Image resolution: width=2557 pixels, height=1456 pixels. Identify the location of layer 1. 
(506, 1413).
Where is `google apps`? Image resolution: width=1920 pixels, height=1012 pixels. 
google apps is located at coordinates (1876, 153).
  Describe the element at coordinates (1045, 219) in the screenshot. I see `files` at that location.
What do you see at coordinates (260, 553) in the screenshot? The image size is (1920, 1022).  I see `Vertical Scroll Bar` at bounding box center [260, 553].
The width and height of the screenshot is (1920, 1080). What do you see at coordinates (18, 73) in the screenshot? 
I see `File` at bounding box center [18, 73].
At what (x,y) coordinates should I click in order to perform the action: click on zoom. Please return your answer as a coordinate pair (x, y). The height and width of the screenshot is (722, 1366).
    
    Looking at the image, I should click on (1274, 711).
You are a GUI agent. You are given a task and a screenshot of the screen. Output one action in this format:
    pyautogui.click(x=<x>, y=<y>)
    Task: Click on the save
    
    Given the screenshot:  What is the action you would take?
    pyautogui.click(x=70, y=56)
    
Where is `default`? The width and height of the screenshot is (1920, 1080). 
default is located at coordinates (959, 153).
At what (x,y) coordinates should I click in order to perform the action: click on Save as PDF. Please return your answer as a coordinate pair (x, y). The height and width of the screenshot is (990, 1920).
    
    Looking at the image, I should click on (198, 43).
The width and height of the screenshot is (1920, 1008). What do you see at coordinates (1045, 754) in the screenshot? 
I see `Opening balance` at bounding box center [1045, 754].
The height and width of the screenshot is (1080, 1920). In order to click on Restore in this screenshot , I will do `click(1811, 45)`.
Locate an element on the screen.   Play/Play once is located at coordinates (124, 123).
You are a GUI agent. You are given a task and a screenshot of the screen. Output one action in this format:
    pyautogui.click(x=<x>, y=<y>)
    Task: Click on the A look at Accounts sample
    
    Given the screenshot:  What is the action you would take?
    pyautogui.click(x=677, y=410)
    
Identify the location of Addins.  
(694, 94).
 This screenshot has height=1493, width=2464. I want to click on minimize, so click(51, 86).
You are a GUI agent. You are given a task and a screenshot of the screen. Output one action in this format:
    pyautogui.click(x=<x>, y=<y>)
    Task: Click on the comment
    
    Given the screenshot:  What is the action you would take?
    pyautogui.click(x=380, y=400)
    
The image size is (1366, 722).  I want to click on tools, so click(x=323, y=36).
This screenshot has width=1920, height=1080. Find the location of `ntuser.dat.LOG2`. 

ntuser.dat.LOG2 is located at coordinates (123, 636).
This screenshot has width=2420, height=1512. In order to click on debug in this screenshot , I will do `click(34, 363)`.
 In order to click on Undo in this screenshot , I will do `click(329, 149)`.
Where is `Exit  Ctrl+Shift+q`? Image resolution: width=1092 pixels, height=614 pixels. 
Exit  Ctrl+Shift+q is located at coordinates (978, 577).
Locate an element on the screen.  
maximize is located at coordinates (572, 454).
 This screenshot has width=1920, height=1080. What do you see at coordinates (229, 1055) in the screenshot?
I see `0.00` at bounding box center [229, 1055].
■ ■ ■
**What to work on**: Duplicate the records verbatim, covering the stretch from the line containing "pixels, height=1012 pixels." through the line containing "This screenshot has height=1493, width=2464.".

**Answer to the task**:
Where is `google apps`? Image resolution: width=1920 pixels, height=1012 pixels. 
google apps is located at coordinates (1876, 153).
  Describe the element at coordinates (1045, 219) in the screenshot. I see `files` at that location.
What do you see at coordinates (260, 553) in the screenshot? The image size is (1920, 1022).  I see `Vertical Scroll Bar` at bounding box center [260, 553].
The width and height of the screenshot is (1920, 1080). What do you see at coordinates (18, 73) in the screenshot? 
I see `File` at bounding box center [18, 73].
At what (x,y) coordinates should I click in order to perform the action: click on zoom. Please return your answer as a coordinate pair (x, y). The height and width of the screenshot is (722, 1366).
    
    Looking at the image, I should click on (1274, 711).
You are a GUI agent. You are given a task and a screenshot of the screen. Output one action in this format:
    pyautogui.click(x=<x>, y=<y>)
    Task: Click on the save
    
    Given the screenshot:  What is the action you would take?
    pyautogui.click(x=70, y=56)
    
Where is `default`? The width and height of the screenshot is (1920, 1080). 
default is located at coordinates (959, 153).
At what (x,y) coordinates should I click in order to perform the action: click on Save as PDF. Please return your answer as a coordinate pair (x, y). The height and width of the screenshot is (990, 1920).
    
    Looking at the image, I should click on (198, 43).
The width and height of the screenshot is (1920, 1008). What do you see at coordinates (1045, 754) in the screenshot? 
I see `Opening balance` at bounding box center [1045, 754].
The height and width of the screenshot is (1080, 1920). In order to click on Restore in this screenshot , I will do `click(1811, 45)`.
Locate an element on the screen.   Play/Play once is located at coordinates (124, 123).
You are a GUI agent. You are given a task and a screenshot of the screen. Output one action in this format:
    pyautogui.click(x=<x>, y=<y>)
    Task: Click on the A look at Accounts sample
    
    Given the screenshot:  What is the action you would take?
    pyautogui.click(x=677, y=410)
    
Identify the location of Addins.  
(694, 94).
 This screenshot has height=1493, width=2464. I want to click on minimize, so click(51, 86).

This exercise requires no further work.